El ministro de Finanzas, Eric Jover, ha presentado este lunes –junto con el director general de la Autoridad Financiera Andorrana (AFA), David Cerqueda– el Proyecto de ley de creación de reservas internacionales y acceso del sistema financiero a asistencia en forma de provisión urgente de liquidez.
Este proyecto de ley tiene el objetivo de dotar a Andorra de mayor resiliencia financiera ante posibles situaciones de riesgo, como crisis sobrevenidas, que puedan comportar impactos negativos en el conjunto del sistema financiero. Para ello, el texto refuerza el mecanismo de reservas internacionales y crea un mecanismo equivalente al de un prestamista de última instancia basándose en las primeras.
De este modo, se avanza en la homologación internacional y se da respuesta a unas debilidades estructurales de Andorra mencionadas por los organismos partícipes en el sector financiero internacional y por las agencias de rating. Las consecuencias actuales de no disponer de estos elementos son, entre otras, un mayor coste de financiación para el Estado y para el sector financiero. En cuanto al futuro, no disponer de este mecanismo supondría una capacidad de actuación limitada en caso de situaciones de crisis que puedan afectar al conjunto del país.
Eric Jover ha explicado que actualmente Andorra dispone de unos 240 millones de euros en reservas internacionales: 140 millones de euros en Derechos Especiales de Giro, la moneda propia del FMI, y 100 millones de euros en el Banco de España (administrados por la AFA).
La voluntad es llegar al 12% del PIB de 2021, es decir, a un total de 340 millones de euros en reservas internacionales antes de final de este 2022. Justamente, el director general ha informado de que a estas alturas la AFA tiene las negociaciones muy avanzadas con el Banco de Francia y el Banco Central de los Países Bajos para constituir reservas internacionales este año.
El proyecto de ley fija que las reservas están administradas y custodiadas por la AFA y forman parte de la tesorería del Estado, con posibilidad de aportaciones de la Administración general y de las entidades públicas y una gestión llevada a cabo por la Comisión Gestora de las Reservas Internacionales.
Así pues, teniendo en cuenta la existencia de estas reservas internacionales, el proyecto de ley establece que estas reservas se pueden utilizar tanto para situaciones de crisis de país tales como desastres naturales o pandemias, como para recursos para un prestamista de última instancia. Este mecanismo se ha denominado 'Mecanismo de Provisión Urgente de Liquidez' y la finalidad es aprovisionar urgentemente de liquidez excepcional a una entidad financiera en caso de tensión de liquidez temporal.
Mediante las líneas de liquidez se quiere evitar que posibles problemas puntuales de liquidez de una entidad bancaria provoquen una inestabilidad sistémica del conjunto del sistema financiero. Y es que, tal y como ha apuntado David Cerqueda, la falta de un prestamista de última instancia se ha identificado repetidamente como una debilidad clave del sistema financiero andorrano y de la estabilidad del país, ya que la concentración bancaria nacional provoca que todos los grupos bancarios sean sistémicos y se hace aún más necesaria la existencia de este mecanismo.

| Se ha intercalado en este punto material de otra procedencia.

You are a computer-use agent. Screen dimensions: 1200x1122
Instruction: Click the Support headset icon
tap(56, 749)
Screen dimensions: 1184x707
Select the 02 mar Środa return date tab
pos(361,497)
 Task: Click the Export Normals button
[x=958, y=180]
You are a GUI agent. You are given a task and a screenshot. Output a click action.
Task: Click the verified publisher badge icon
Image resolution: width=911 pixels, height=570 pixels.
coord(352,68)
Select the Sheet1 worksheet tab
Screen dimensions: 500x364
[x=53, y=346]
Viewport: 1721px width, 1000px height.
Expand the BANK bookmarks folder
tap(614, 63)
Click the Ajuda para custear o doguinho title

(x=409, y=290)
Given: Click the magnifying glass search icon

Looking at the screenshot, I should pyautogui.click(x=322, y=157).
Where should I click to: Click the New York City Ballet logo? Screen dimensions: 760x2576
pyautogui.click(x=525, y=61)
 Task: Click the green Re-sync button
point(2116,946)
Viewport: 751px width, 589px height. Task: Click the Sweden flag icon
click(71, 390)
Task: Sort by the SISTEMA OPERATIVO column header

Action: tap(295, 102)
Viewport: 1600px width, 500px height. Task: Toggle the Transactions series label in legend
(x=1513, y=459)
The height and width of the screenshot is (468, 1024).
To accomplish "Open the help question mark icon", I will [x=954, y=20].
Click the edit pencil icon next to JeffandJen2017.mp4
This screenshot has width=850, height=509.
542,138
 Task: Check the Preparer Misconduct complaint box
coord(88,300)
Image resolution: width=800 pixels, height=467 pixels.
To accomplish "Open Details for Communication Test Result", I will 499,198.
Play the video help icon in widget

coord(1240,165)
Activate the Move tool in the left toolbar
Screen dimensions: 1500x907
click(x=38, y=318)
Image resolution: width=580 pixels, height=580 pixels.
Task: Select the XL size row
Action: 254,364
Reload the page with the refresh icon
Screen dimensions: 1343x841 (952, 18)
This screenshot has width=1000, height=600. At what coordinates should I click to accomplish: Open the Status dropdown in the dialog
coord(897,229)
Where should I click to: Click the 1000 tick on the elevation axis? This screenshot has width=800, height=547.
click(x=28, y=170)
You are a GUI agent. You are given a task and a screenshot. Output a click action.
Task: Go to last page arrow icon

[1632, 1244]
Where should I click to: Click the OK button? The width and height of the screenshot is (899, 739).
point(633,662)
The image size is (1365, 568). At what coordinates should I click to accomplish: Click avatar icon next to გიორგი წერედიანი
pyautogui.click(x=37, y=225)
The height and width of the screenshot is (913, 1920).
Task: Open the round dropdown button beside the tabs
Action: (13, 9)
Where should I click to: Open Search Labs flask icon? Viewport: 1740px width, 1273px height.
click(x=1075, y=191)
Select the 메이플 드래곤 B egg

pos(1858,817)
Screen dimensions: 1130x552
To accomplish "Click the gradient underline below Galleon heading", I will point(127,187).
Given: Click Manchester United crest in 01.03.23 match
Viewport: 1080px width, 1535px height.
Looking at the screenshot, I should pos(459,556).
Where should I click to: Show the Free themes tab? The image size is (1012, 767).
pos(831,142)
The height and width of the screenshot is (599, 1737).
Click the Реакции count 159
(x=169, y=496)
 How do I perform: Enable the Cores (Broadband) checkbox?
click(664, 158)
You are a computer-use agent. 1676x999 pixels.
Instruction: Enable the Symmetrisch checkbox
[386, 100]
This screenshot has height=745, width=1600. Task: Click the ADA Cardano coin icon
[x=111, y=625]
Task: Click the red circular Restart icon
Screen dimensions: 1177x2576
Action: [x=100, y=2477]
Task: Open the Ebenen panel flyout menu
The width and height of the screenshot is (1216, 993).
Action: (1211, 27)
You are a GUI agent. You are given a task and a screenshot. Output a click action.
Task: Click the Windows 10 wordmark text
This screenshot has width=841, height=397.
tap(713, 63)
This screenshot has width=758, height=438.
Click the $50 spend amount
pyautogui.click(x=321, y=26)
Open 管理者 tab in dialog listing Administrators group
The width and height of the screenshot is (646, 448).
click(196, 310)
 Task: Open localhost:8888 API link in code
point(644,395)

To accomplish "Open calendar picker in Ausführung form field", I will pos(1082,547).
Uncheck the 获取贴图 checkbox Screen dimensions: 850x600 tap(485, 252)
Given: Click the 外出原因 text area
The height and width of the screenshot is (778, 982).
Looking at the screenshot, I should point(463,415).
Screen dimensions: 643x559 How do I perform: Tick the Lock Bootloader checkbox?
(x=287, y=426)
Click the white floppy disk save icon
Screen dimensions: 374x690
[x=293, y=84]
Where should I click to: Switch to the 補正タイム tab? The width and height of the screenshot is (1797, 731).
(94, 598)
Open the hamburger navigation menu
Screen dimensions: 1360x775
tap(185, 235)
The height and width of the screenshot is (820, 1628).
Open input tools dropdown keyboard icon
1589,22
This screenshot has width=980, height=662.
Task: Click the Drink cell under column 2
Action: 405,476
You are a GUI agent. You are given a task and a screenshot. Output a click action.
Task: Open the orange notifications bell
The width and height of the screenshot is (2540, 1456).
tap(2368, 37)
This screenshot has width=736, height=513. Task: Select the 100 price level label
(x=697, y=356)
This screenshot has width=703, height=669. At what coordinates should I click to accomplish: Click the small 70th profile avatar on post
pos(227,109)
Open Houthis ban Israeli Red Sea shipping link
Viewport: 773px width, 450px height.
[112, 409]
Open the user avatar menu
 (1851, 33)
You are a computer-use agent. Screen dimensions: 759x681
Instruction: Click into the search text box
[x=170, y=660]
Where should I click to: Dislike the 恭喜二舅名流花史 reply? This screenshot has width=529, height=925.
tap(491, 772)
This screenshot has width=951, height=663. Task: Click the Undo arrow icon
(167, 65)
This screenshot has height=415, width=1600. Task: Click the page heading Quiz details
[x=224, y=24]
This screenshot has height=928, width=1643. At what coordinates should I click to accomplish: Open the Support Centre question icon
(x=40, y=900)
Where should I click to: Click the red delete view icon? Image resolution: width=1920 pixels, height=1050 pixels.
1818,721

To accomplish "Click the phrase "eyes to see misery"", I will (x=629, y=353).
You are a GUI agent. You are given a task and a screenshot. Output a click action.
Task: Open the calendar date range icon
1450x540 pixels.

En cuanto al funcionamiento de este prestamista de última instancia, se ha establecido que el acceso sólo se puede llevar a cabo una vez se hayan agotado todas las demás posibilidades de obtener liquidez. El banco beneficiario debe ser viable y solvente y, de hecho, debe aportar unas garantías en un valor significativamente superior al importe que consiga de liquidez. Además, el otorgamiento de liquidez puede requerir a la entidad hacer una serie de acciones correctivas complementarias.
Se fijará un tipo de interés disuasorio y una temporalidad con un máximo de seis meses con posibilidad de una única prórroga. La AFA valorará la solicitud de liquidez de la entidad que lo requiera y la resolverá a su discrecionalidad, de acuerdo con criterios técnicos y de estabilidad del sistema financiero.
El director general de la Autoridad Financiera Andorrana ha puesto de relieve que los importes que se podrán otorgar en las líneas de liquidez se limitarán hasta 200 millones de euros, de los cuales la AFA podrá disponer automáticamente. En caso de requerirse un importe superior, necesitará la aprobación del Gobierno.
Finalmente, Cerqueda ha subrayado que el modelo de prestamista de última instancia andorrano está basado en el mecanismo ELA (Emergency Liquidity Assistance) del Banco Central Europeo (BCE) y los Bancos Centrales Nacionales del Eurosistema. "Es un mecanismo muy utilizado y muy consolidado", ha afirmado el responsable de la Autoridad Financiera Andorrana.
En este sentido, David Cerqueda ha destacado que este mecanismo de prestamista de última instancia de Andorra –consensuado entre el Gobierno y la AFA– ha sido desarrollado con el apoyo de los equipos técnicos del FMI.